WHAT YOU SHOULD DO:
Pictures excluded, please transcribe exactly the lines from the one with "Instruction: Click calendar" through the end of the records below, and nothing more.

DATA LISTING:

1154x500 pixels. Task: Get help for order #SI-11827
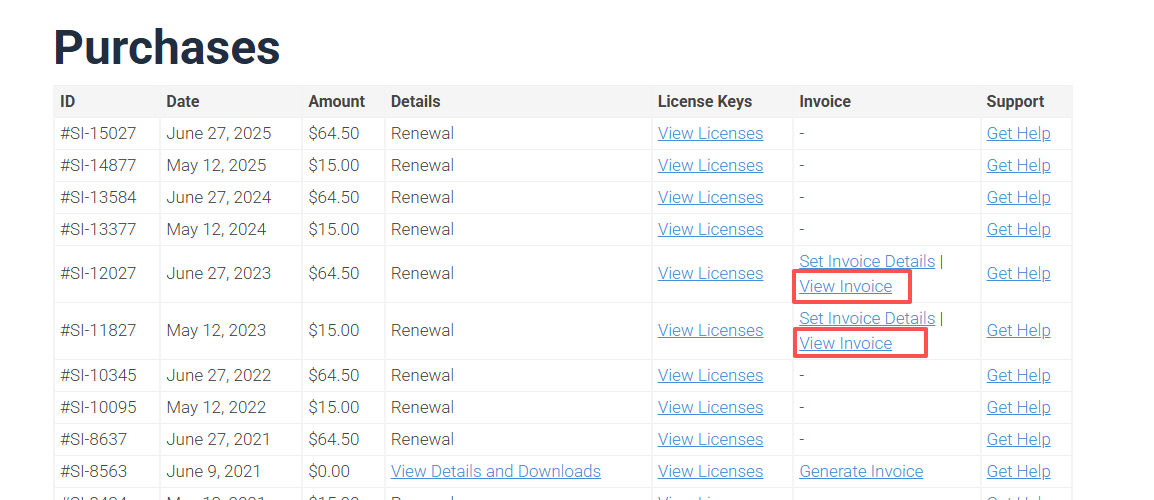tap(1018, 331)
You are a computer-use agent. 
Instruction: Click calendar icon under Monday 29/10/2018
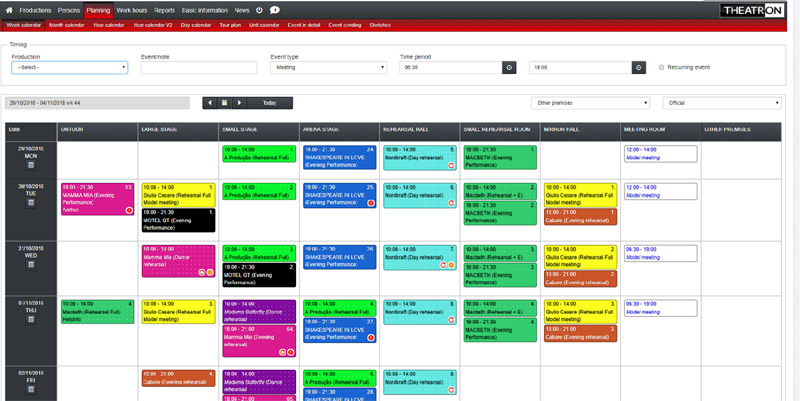(30, 163)
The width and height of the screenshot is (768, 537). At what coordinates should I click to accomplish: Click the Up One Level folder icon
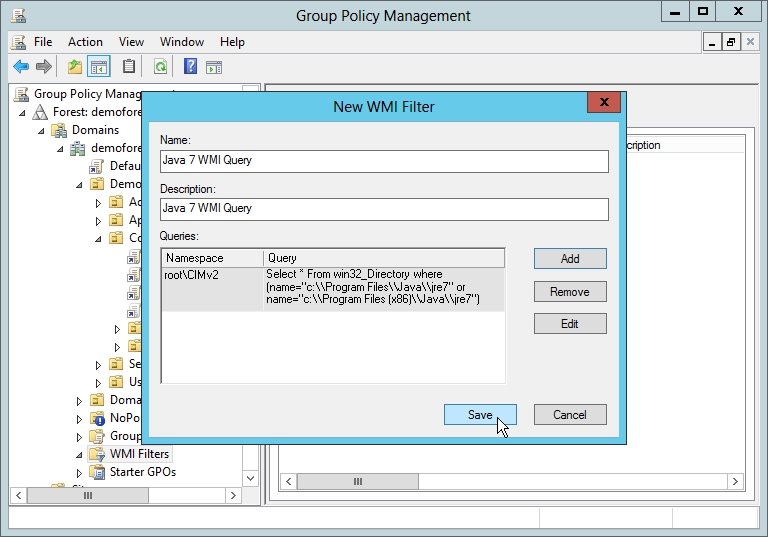coord(75,67)
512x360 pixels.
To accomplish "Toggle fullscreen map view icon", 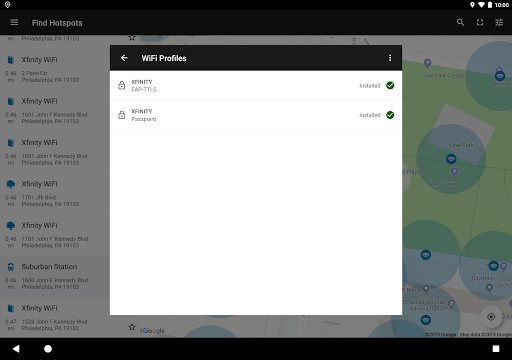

TASK OUTPUT:
Instruction: Click calendar icon under Monday 29/10/2018
(30, 163)
The width and height of the screenshot is (768, 537). At what coordinates should I click to accomplish: Click the Up One Level folder icon
coord(75,67)
512x360 pixels.
To accomplish "Toggle fullscreen map view icon", 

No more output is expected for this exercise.